Ambasadorzy ŚDM będą też tłumaczyć rodzinom, które chcą przyjąć pielgrzymów, że na jedną osobę wystarczą 3 m.kw., nie ma obowiązku zapewnienia gościom wyżywienia.

- Parafie będą jednym z miejsc, gdzie wydawane będą śniadania, natomiast polska gościnność podpowie pewnie rodzinom, że gości można nim poczęstować. Obiady i kolacje będą zapewnione w wielu punktach Krakowa - wyjaśnia K. Ciampka.

28-letni Damian ambasadorem został dzięki zrządzeniu Opatrzności. - Nie wiedziałem, co mam robić w życiu, w co się zaangażować. Pojechałem więc pomodlić się w tej sprawę do klasztoru karmelitanek bosych w Tarnowie. Wiedziałem, że mam zdolności organizacyjne, a siostry powiedziały mi o ŚDM, o wolontariacie. Z kolei mój spowiednik wspomniał o Kasi Kucik. No i jestem… - uśmiecha się Damian.

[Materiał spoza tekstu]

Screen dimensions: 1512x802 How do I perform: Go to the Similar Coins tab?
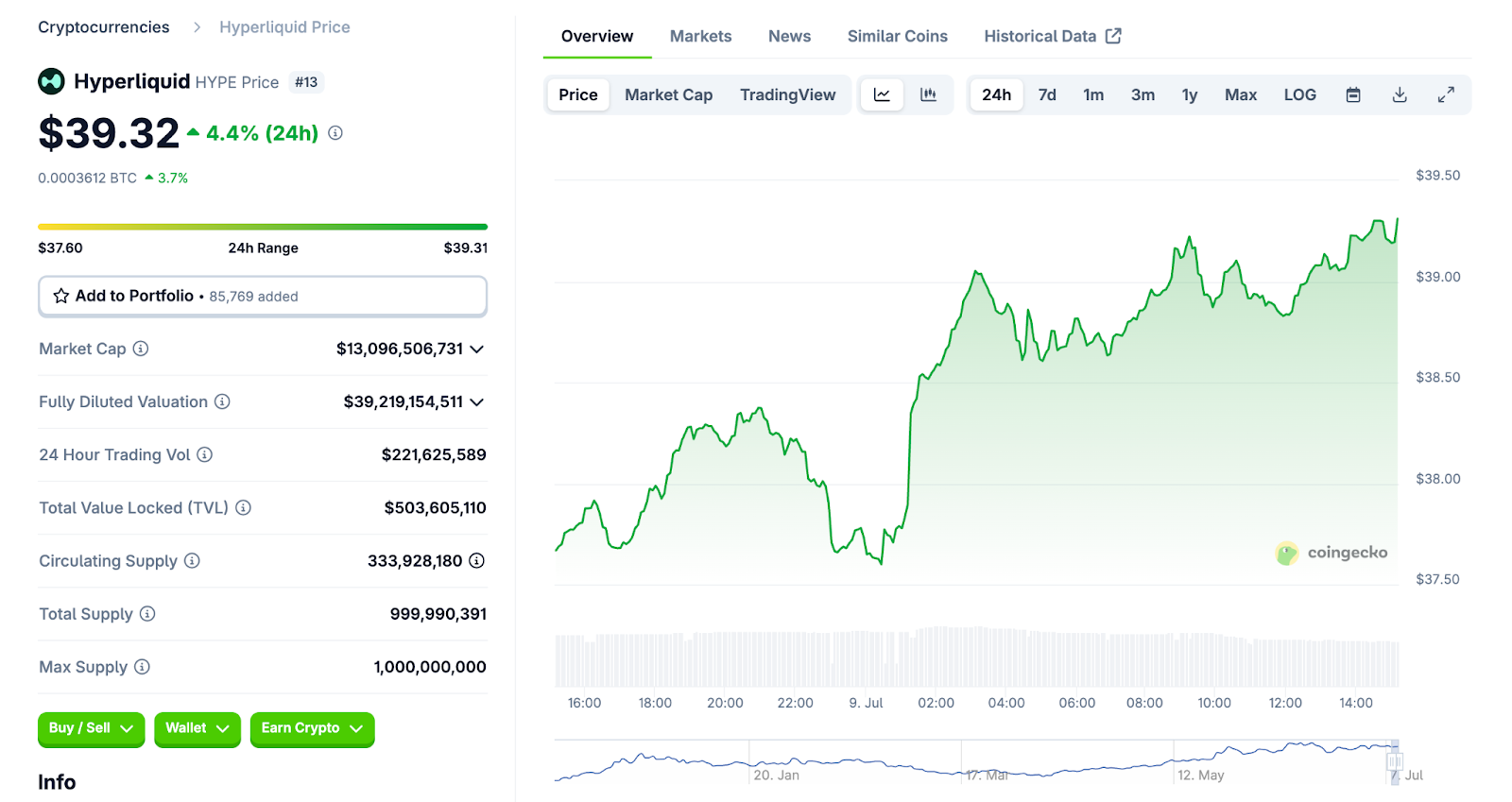coord(897,36)
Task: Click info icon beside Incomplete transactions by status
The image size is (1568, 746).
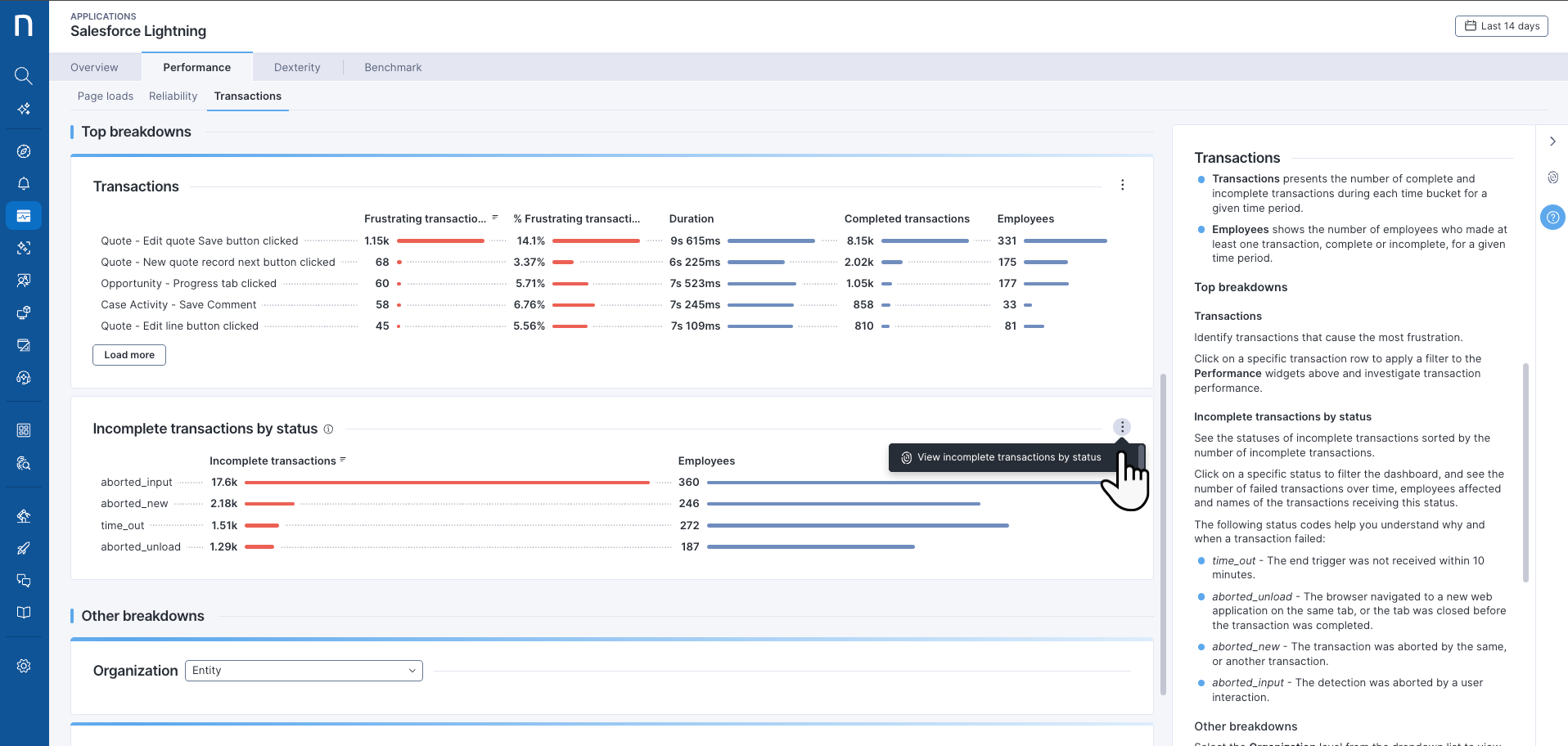Action: pyautogui.click(x=328, y=429)
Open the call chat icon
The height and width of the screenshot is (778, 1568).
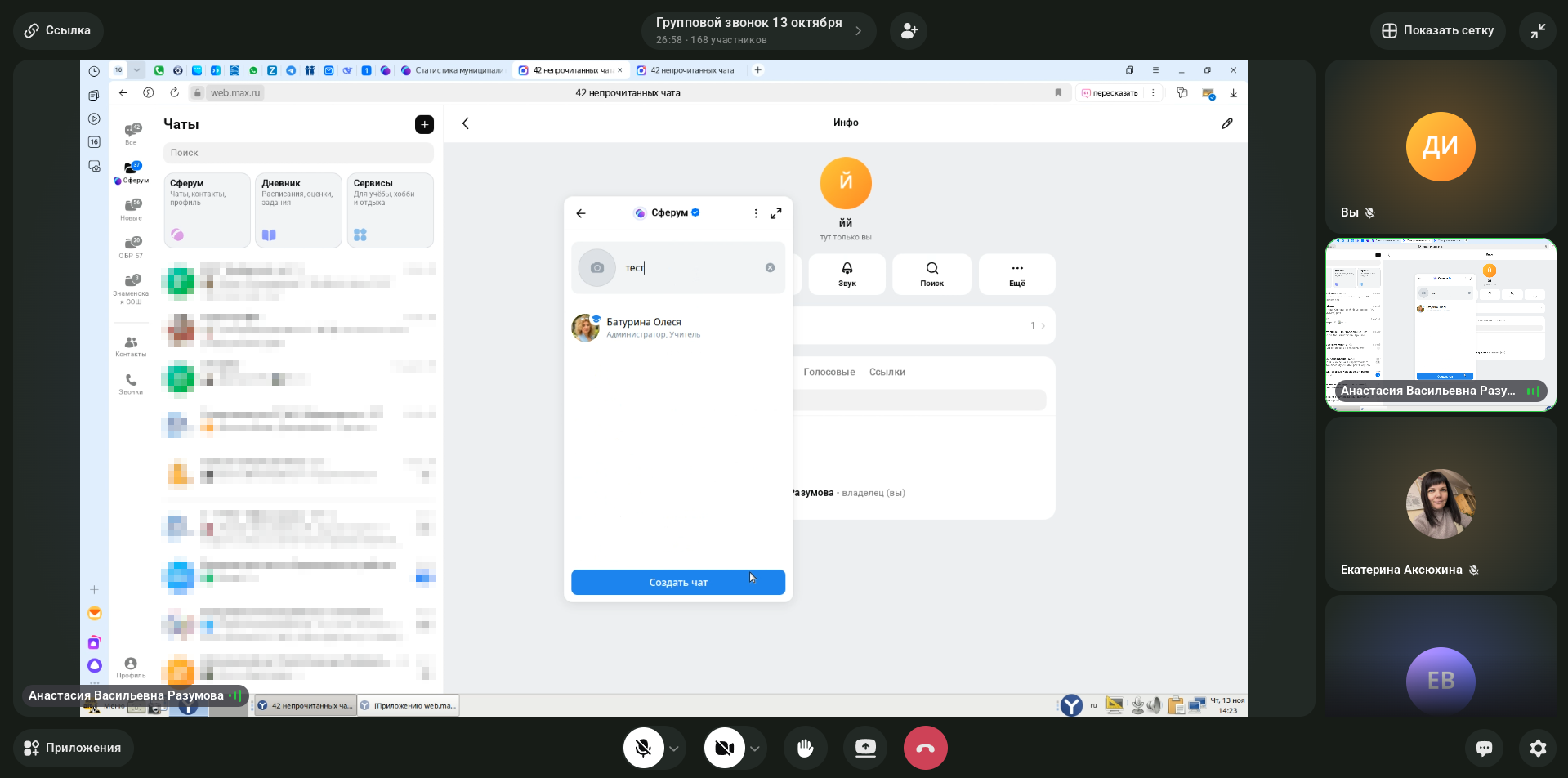pos(1484,748)
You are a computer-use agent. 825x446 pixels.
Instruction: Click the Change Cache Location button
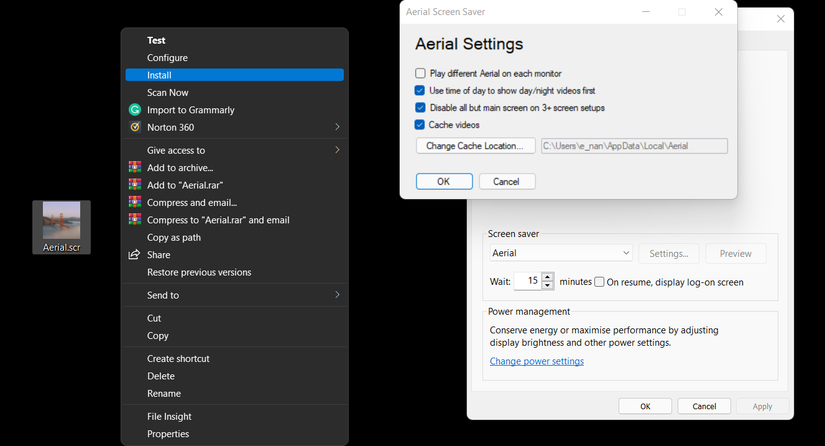click(x=475, y=146)
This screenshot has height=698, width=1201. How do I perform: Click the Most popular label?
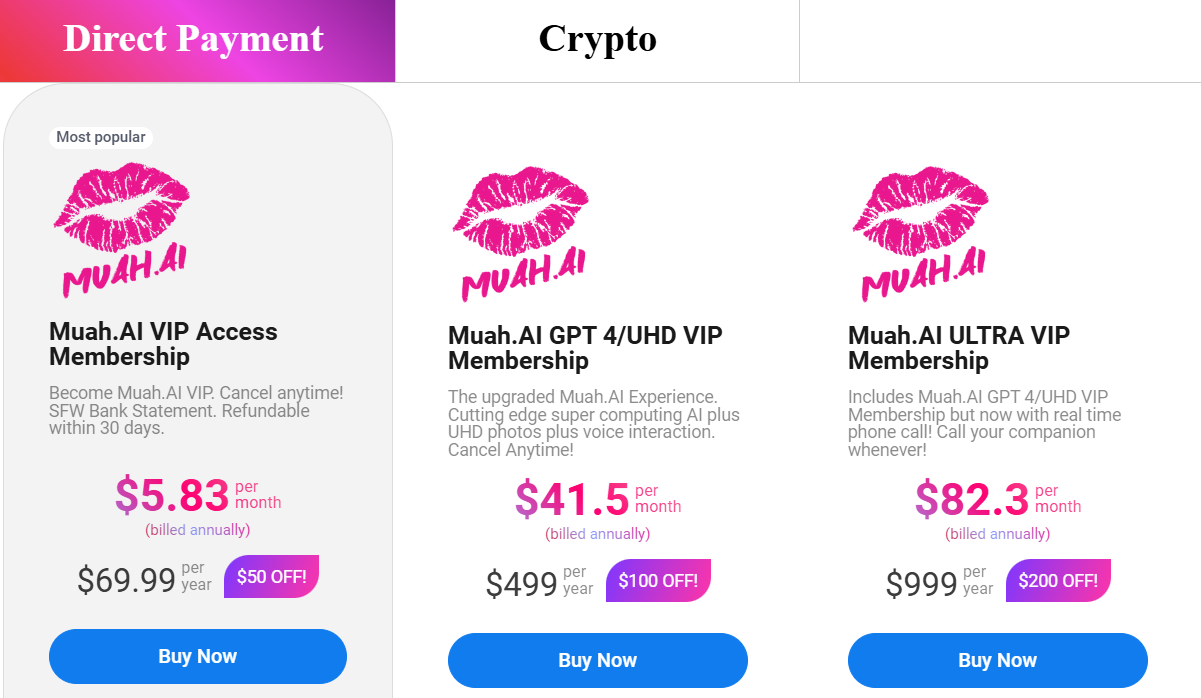(101, 137)
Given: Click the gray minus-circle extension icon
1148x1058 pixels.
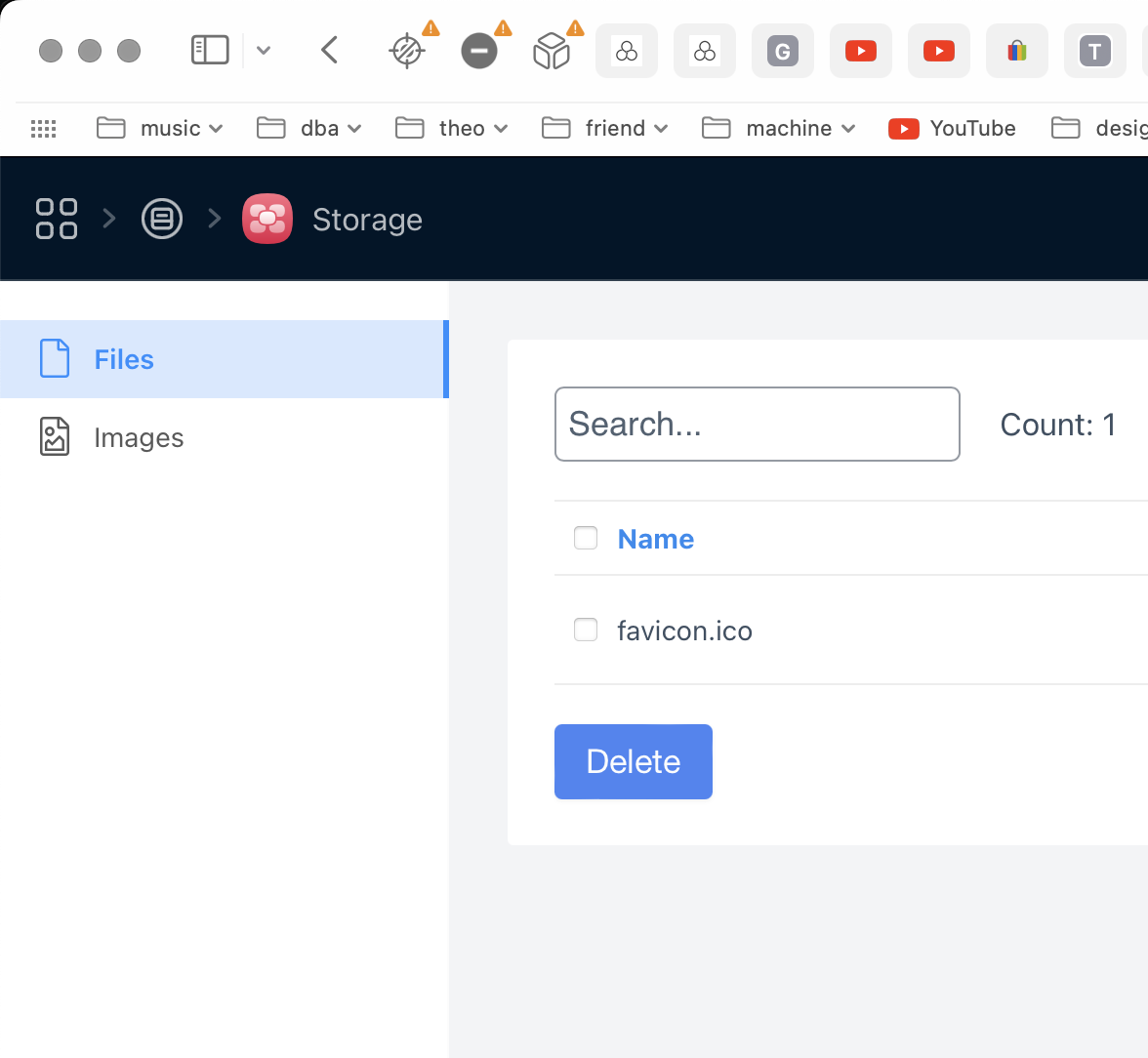Looking at the screenshot, I should coord(479,51).
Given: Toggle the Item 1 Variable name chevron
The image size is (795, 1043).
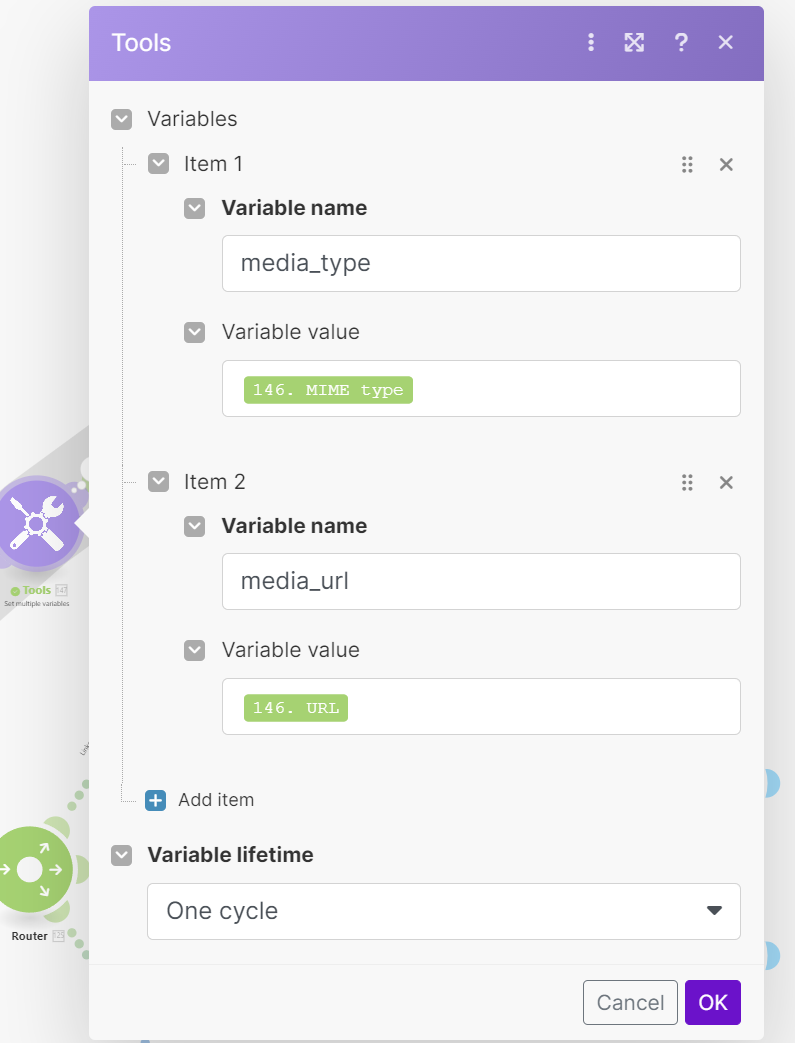Looking at the screenshot, I should (195, 208).
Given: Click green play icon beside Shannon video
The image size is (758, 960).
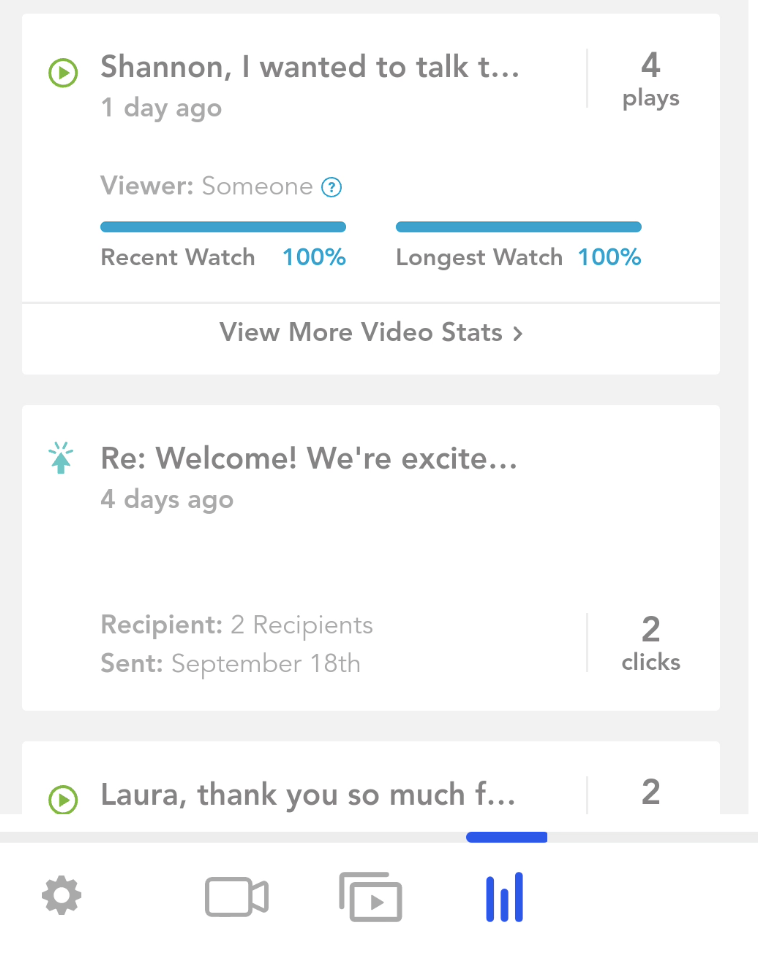Looking at the screenshot, I should pos(63,73).
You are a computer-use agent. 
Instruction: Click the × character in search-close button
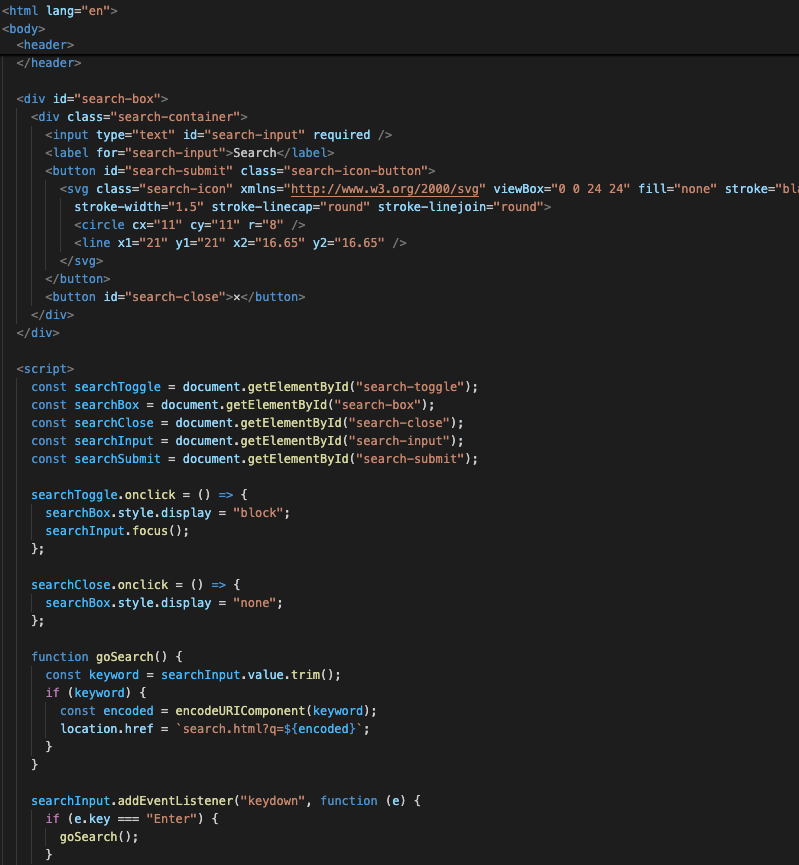[x=237, y=297]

Jako ambasador chce dawać innym coś dobrego od siebie. - Czuję radość, gdy słyszę o ŚDM. Chcę przekazywać młodzieży tę radość, o której mówi papież Franciszek, że Chrystus jest dla wszystkich. Chcę też informować ludzi, jak można zaangażować się w organizację ŚDM i tłumaczyć, że to spotkanie w jednym celu - by dzielić się wiarą - mówi Damian.